Santrich, who served as a negotiator in the dialogues for the peace agreement since 2012, said that he lifted the strike because the government released a statement saying they would expedite the process to release the prisoners as much as possible.

The strike had begun to take a serious toll on his health, as he was hospitalized last Friday for complications resulting from the strike.

Last week the Colombian government, under the leadership of President Juan Manuel Santos, said that there were still approximately 1,700 guerrillas in prison, who were awaiting amnesty from judges as was agreed to during peace negotiations in Cuba.

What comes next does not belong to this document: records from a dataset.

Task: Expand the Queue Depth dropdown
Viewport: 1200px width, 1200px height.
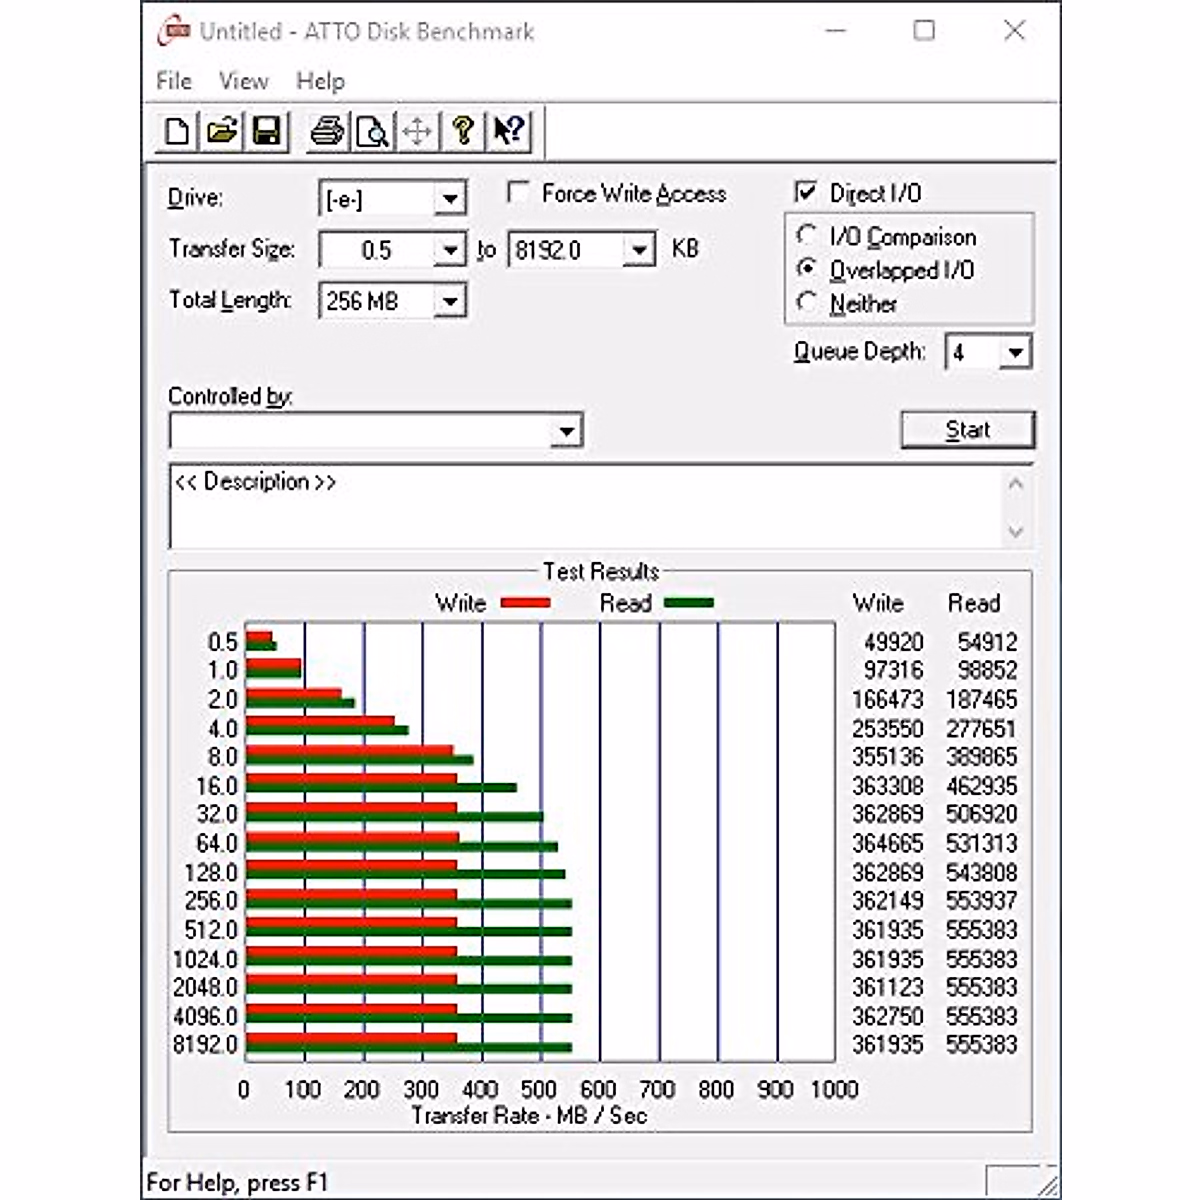Action: 1015,352
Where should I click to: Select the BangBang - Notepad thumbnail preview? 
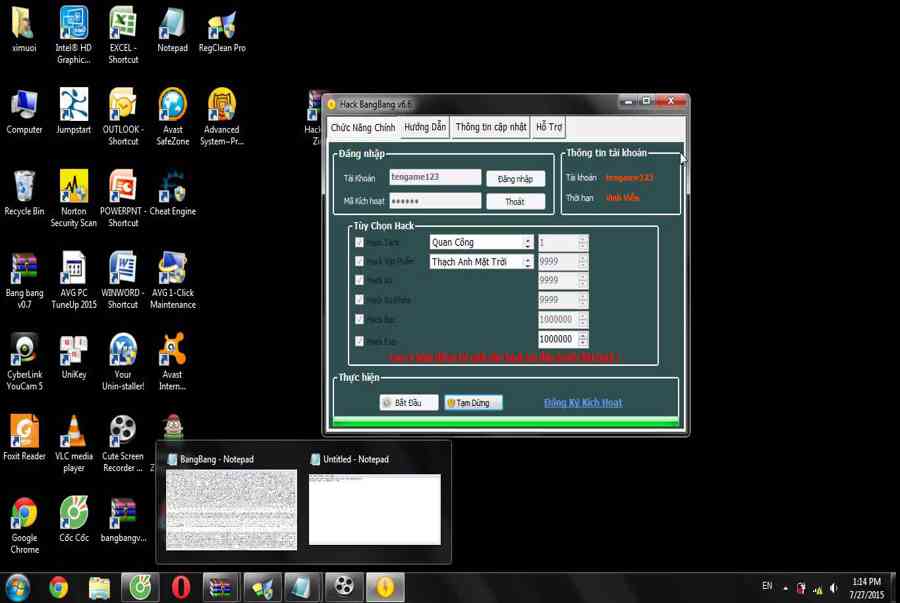231,509
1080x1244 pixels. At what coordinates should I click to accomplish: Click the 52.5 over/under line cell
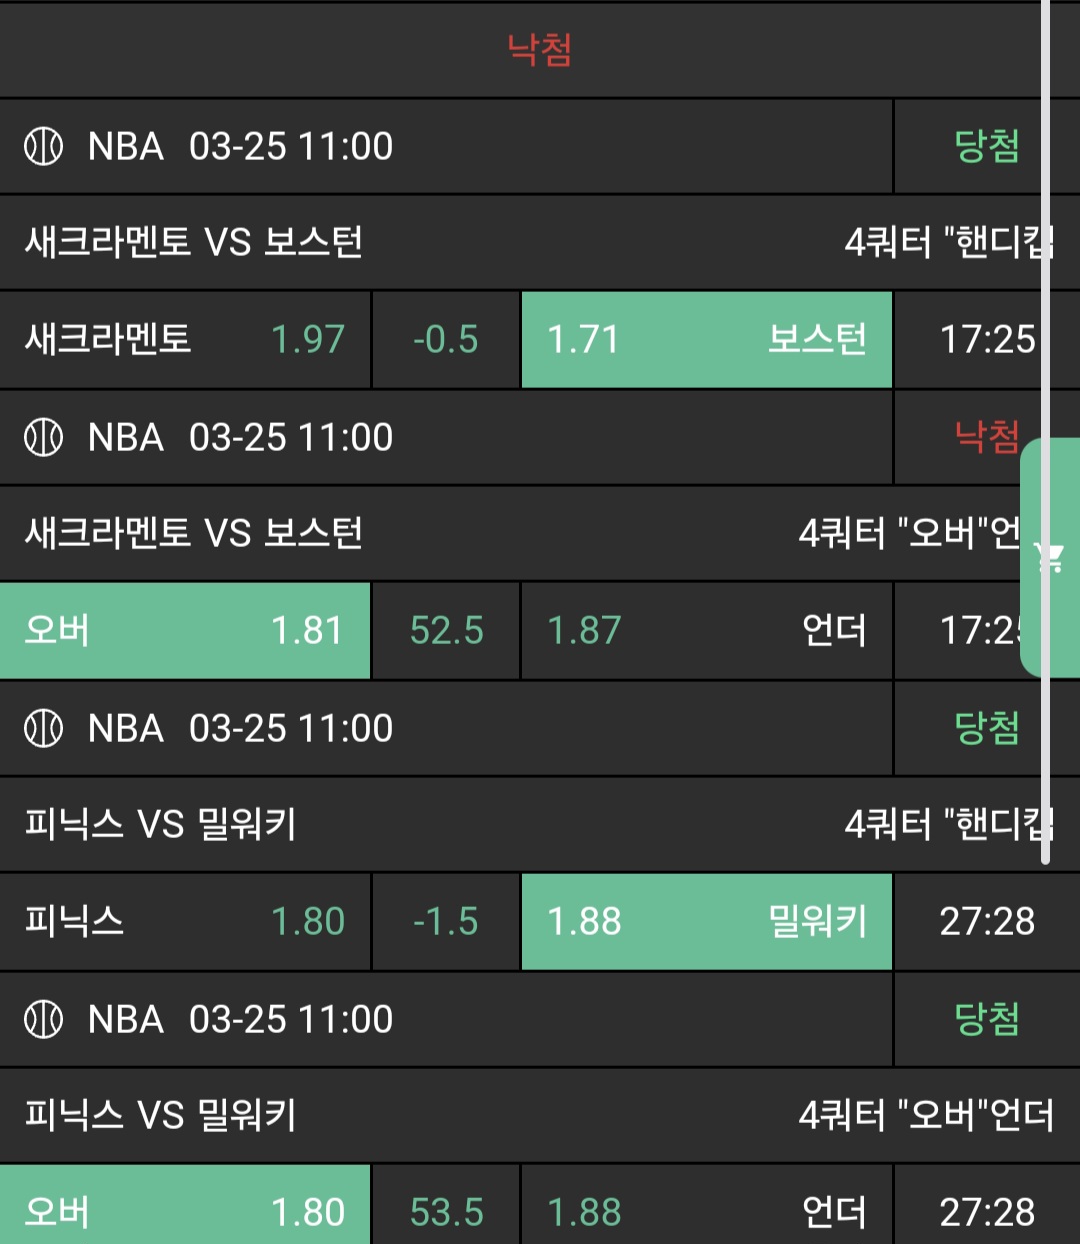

During the period of the strike, the United Nations mission in Colombia also issued an appeal to the government urging them to expedite the release of the prisoners, saying that failure to comply with all parts of the amnesty agreement could threaten the peace process.

The peace accords reached a major milestone when the FARC-EP handed in all of their weapons to the United Nations last month, marking the transformation from an armed to a civilian electoral entity after over five decades of armed conflict.

In addition to the Colombian government's continued detention of prisoners from the conflict, the continued existence of right-wing paramilitaries has also threatened to jeopardize the peace process as they surge their presence in many areas formerly controlled by the leftist guerrillas.

A recent poll has shown that 75 percent of the former guerrillas are currently homeless.